• Brief
Print this span of the material below exactly: the line with "Screen dimensions: 592x501", the line with "You are a computer-use agent. The", and every line between them, but nothing else.
-*-*-
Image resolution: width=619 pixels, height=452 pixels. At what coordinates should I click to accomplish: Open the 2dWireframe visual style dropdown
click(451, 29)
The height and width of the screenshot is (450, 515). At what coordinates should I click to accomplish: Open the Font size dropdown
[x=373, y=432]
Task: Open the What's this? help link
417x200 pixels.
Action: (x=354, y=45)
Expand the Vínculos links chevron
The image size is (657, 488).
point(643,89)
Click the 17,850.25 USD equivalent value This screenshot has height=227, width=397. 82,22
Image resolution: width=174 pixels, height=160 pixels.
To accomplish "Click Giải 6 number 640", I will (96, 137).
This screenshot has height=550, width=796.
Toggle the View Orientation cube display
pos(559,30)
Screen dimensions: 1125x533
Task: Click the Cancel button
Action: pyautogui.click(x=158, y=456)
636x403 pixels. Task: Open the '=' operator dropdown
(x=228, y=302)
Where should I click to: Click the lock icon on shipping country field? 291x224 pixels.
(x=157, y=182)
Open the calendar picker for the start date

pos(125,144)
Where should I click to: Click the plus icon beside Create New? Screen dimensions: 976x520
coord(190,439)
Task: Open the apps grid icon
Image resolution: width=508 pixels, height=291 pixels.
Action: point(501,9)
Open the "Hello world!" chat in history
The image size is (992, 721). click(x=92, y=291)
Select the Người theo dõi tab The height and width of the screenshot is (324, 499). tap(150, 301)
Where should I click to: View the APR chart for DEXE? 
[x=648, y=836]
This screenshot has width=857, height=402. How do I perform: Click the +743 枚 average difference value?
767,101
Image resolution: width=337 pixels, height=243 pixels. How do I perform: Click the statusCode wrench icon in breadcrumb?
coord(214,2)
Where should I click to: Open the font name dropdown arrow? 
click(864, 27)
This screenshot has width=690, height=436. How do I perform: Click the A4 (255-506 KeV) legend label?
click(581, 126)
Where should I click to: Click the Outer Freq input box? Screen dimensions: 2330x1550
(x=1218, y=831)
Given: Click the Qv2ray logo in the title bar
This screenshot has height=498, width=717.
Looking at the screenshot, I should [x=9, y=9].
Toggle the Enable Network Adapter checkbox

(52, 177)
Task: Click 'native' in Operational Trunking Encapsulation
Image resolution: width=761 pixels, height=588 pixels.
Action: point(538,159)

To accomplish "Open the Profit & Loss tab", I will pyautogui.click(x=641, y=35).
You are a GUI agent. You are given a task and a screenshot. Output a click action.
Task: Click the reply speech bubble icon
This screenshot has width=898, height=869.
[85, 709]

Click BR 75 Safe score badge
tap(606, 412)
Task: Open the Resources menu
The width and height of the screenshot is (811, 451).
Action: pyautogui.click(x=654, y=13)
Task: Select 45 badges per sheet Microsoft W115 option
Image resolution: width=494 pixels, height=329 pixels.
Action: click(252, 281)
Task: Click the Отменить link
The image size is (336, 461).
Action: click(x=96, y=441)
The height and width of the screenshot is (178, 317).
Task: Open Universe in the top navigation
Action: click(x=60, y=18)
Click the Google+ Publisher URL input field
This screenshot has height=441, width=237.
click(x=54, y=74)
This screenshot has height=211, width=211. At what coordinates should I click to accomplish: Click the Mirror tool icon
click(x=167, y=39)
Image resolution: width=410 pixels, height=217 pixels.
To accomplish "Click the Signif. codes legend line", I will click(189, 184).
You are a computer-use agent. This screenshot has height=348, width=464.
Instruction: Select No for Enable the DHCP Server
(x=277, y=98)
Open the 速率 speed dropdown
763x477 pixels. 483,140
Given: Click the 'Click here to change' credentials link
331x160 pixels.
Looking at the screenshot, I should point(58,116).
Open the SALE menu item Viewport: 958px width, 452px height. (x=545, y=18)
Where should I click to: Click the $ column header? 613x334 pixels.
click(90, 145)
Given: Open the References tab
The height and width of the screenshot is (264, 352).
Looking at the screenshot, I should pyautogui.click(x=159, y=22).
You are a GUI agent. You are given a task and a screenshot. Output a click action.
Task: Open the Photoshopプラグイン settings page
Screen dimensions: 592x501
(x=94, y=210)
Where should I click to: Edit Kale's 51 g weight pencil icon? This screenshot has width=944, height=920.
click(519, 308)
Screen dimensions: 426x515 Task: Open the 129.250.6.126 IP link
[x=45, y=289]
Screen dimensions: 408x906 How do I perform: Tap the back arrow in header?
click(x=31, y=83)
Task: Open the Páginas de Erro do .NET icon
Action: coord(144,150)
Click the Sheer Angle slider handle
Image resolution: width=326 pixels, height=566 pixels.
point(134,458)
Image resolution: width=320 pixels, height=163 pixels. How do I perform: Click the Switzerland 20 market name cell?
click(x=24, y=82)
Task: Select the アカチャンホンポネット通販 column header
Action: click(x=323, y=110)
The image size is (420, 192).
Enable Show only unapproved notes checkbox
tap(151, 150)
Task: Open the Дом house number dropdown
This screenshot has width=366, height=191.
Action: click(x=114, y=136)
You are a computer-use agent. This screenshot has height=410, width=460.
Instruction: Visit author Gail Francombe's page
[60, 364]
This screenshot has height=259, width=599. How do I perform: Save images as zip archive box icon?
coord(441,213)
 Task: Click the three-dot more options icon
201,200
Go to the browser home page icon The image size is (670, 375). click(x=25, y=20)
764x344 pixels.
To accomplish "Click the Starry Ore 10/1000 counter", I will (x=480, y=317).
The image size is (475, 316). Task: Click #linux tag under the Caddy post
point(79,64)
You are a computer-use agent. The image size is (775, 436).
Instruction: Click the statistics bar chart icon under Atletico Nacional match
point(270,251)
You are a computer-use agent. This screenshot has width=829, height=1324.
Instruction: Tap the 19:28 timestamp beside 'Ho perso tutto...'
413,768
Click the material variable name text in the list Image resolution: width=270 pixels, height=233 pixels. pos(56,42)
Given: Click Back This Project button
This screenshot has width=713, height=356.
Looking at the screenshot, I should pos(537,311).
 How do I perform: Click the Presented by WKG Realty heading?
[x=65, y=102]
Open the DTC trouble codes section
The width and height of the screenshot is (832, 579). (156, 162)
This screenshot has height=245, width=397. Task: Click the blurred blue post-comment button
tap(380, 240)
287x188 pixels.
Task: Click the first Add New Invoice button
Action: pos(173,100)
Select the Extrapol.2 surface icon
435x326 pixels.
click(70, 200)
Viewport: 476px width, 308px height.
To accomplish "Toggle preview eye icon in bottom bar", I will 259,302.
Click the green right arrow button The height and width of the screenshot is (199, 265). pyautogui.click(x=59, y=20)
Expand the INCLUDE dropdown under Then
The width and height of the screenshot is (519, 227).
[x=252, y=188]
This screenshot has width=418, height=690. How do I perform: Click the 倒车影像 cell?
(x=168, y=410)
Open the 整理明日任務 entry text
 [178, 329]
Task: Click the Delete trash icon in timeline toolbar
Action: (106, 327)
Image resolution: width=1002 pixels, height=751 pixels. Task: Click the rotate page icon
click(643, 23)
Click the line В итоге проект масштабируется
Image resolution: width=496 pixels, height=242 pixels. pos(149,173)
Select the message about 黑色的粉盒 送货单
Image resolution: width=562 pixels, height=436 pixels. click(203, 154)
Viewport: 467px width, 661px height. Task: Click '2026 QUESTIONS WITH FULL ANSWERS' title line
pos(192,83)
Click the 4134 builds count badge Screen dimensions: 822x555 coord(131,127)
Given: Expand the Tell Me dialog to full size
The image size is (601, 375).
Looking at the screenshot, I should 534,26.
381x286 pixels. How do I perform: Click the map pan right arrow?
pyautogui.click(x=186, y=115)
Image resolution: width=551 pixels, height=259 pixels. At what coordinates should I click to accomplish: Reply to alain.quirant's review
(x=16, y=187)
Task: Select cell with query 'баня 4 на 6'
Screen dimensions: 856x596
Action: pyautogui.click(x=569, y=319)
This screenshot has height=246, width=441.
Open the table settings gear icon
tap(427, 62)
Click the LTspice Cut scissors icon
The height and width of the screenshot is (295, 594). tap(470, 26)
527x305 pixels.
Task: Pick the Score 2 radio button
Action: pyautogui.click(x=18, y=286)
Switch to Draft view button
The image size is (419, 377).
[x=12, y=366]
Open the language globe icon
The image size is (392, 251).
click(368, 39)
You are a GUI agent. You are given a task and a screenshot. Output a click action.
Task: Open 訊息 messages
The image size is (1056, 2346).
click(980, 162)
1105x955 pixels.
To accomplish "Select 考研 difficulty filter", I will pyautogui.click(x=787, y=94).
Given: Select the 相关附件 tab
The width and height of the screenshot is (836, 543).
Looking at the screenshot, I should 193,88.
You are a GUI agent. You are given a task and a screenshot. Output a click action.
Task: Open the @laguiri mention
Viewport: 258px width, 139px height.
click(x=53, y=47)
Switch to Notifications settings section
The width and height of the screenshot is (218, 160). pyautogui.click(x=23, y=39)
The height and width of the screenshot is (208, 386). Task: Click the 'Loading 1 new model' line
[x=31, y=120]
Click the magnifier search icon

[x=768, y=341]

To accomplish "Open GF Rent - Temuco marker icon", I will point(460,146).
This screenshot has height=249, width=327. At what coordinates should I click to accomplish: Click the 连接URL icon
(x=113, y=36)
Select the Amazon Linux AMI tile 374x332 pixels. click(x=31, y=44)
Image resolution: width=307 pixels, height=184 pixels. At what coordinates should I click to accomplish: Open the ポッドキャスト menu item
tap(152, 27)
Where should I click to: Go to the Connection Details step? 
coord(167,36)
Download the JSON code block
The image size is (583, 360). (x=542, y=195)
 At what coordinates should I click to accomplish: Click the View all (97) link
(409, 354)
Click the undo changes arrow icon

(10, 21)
-*-*-
• Task output
Screen dimensions: 592x501
(x=94, y=210)
Where should I click to: Edit Kale's 51 g weight pencil icon? This screenshot has width=944, height=920.
click(519, 308)
Screen dimensions: 426x515 Task: Open the 129.250.6.126 IP link
[x=45, y=289]
Screen dimensions: 408x906 How do I perform: Tap the back arrow in header?
click(x=31, y=83)
Task: Open the Páginas de Erro do .NET icon
Action: coord(144,150)
Click the Sheer Angle slider handle
Image resolution: width=326 pixels, height=566 pixels.
point(134,458)
Image resolution: width=320 pixels, height=163 pixels. How do I perform: Click the Switzerland 20 market name cell?
click(x=24, y=82)
Task: Select the アカチャンホンポネット通販 column header
Action: click(x=323, y=110)
The image size is (420, 192).
Enable Show only unapproved notes checkbox
tap(151, 150)
Task: Open the Дом house number dropdown
This screenshot has width=366, height=191.
Action: click(x=114, y=136)
You are a computer-use agent. This screenshot has height=410, width=460.
Instruction: Visit author Gail Francombe's page
[60, 364]
This screenshot has height=259, width=599. How do I perform: Save images as zip archive box icon?
coord(441,213)
 Task: Click the three-dot more options icon
201,200
Go to the browser home page icon The image size is (670, 375). click(x=25, y=20)
764x344 pixels.
To accomplish "Click the Starry Ore 10/1000 counter", I will (x=480, y=317).
The image size is (475, 316). Task: Click #linux tag under the Caddy post
point(79,64)
You are a computer-use agent. The image size is (775, 436).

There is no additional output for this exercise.